Anastasia likes to climb up on the piano bench and pat it so that I will sit next to her. Then she crawls on my lap so I will play the accompaniment for twinkle little star while I help her move her fingers to make the melody. Amelia has gotten over that and wants to make her own music.

Amelia still tends to be more willing to give up what she has for her sister, but they both want me to get a drink, snack, candy, or whatever for their sister if I give them one, and each insists on taking it to the other wherever she is.

They are both sick, but Amelia definitely gets it worse than her sister. When they were 2 months old and got RSV, it was Amelia who spent 4 days in the ICU and two in a regular room, where Anastasia had 4 days total in a regular room. They are dripping horrible mucous and nasty cough. Amelia is running a fever. When Amelia gets sick, she gets grumpy and lethargic. Anastasia gets wired and goofy.

Anastasia can open doors and leads the mischief making. Amelia is always trying to climb up my legs and wants to be with me all the time. I am absolutely not liking the terrible of these twos. They get in to stuff and love to make messes. Terrible two times two is four, right? But it is 10x as much trouble.

Still, I love my precious babies so much. I have not taken the time I need to to just play with and enjoy them, though. Time goes so much quicker when you are older. I am about to start rambling on about missed opportunities and failed self-expectation, so I will stop.

I will say, though that I auditioned for the TV show America's Got Talent last weekend. I told Mike I might not do it. I was worried that I would make it and that this is not the right time for that kind of focus. He thought it was ridiculous of me not to try. I did not have to worry about making it. About 1/3-3/4 of the people who audition are singers. It is just overflow from American Idol and people who are too young or too old for it. But the show is not looking to be American Idol.
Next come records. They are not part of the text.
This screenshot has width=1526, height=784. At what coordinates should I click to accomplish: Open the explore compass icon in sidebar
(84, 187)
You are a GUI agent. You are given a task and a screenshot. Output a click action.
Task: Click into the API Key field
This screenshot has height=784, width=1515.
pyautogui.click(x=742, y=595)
They want variety acts and such. Going in costume is the key. Having a gimmick is crucial. It was a good experience. I will be much better prepared if I decide to do it again.

My 3 year old dryer is dead. I might be able to get a repairman out here for $100, but I hate that stupid machine. It has been falling apart for many months and in not energy efficient at all.
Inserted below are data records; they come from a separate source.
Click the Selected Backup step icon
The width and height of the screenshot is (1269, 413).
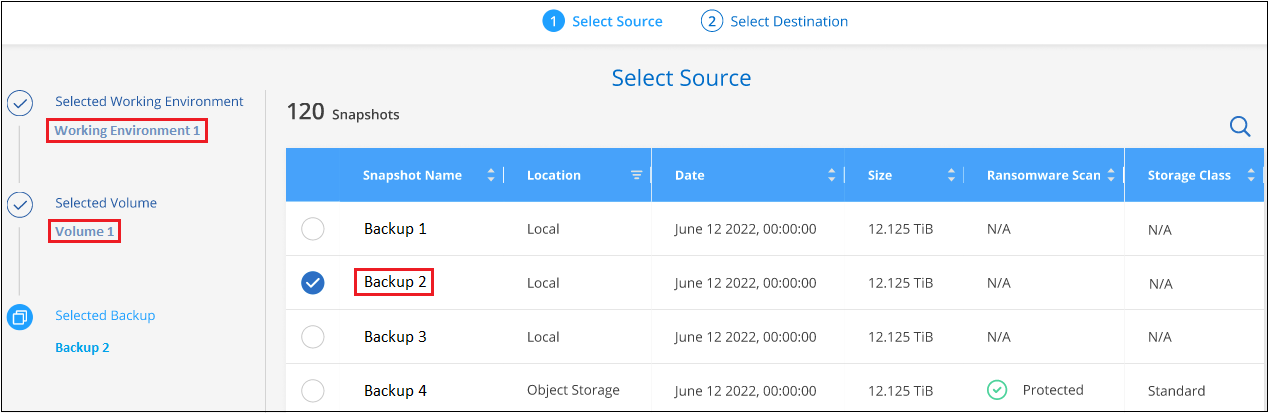[21, 317]
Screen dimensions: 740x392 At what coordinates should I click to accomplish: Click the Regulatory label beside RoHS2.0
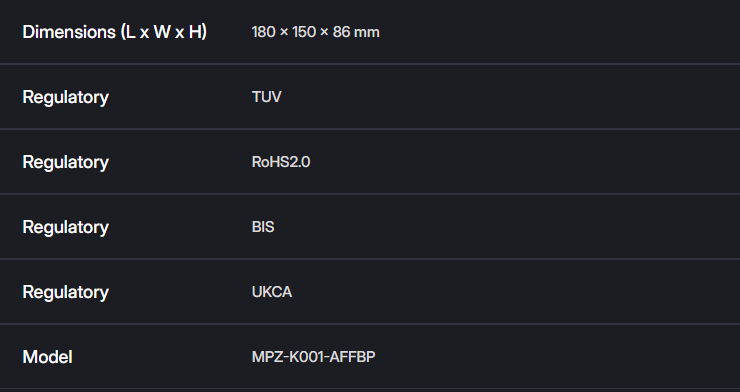[x=66, y=163]
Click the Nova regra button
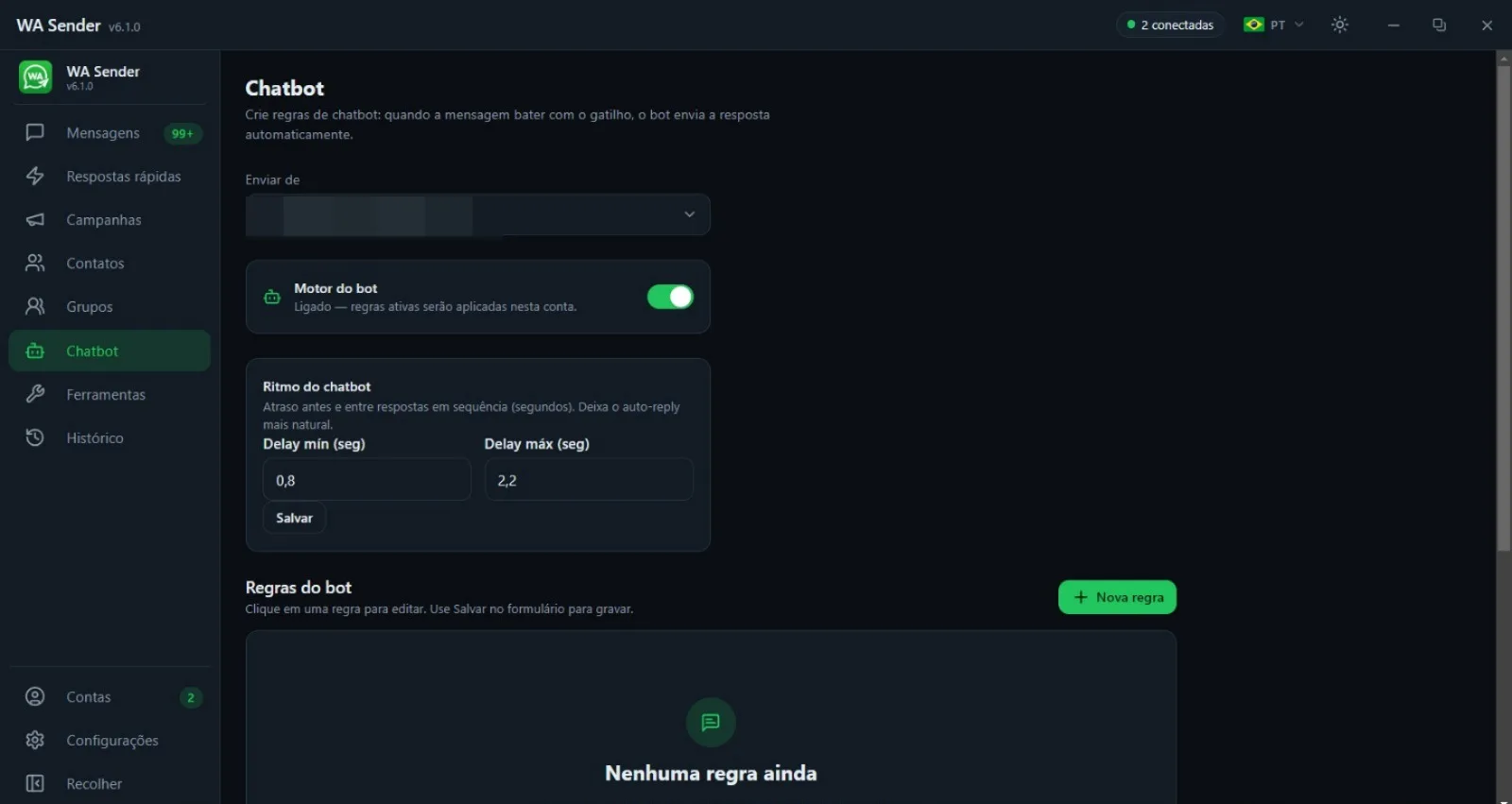The image size is (1512, 804). point(1117,597)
I am going to try to commit to updating my blog every Sunday. It was pretty easy to do today because I did not have to travel with kids. We will see how well I do.

Tuesday, January 12, 2010

Friday, January 08, 2010

Connecting with Family



The first stop of our winter vacation was a dinner visit to the Rifley Grandparents in Mobile. I have only been able to see them twice before, and Andrew and Claire have never met their biological paternal grandfather and his mom, their great grandmother.
Matt (my children's father) did not meet his

biological dad (Ron Rifley) until he was almost 18. His mom and dad split when he was two after his dad was stationed in Korea for a year. We had Emylie and Isaac when we passed through Alabama on our way to live in West Point, New York. Grandma Ruth was not there at that time, but we met her and Uncle Bob in Houston when we were living in San Antonio. Claire was there, but certainly too young to remember.
We ate Pizza with Grandpa Ron and he showed the kids his fishing tackle shed and shark teeth, etc. Then we went on our merry way. His house was pretty different from the last time I had seen it because he had a few feet of water in it from Hurricane Katrina. Though I have no personal connection with them, it is very important to me for my children to be aware of and connected to their family.
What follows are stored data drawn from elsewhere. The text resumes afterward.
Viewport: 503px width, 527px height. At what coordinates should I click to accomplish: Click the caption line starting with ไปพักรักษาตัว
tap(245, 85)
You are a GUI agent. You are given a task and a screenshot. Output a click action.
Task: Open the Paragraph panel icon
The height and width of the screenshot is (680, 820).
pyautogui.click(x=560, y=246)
The next thing we did was meet with Aunt MaryAnne and Riley and Dustin. We ate dinner at Fridays. The next day we went to Kennedy Space Center. Andrew loved it. The younger ones did not get that much out of it. For the money they charged, there was not that much there. I can only make myself feel good about it as a donation to the Space program. Mostly, though, we got to hang out with MaryAnne. I don't know if she got any pictures with the twins. I don't have any. Maybe next time.

She had to go to work the next day, so she left at five.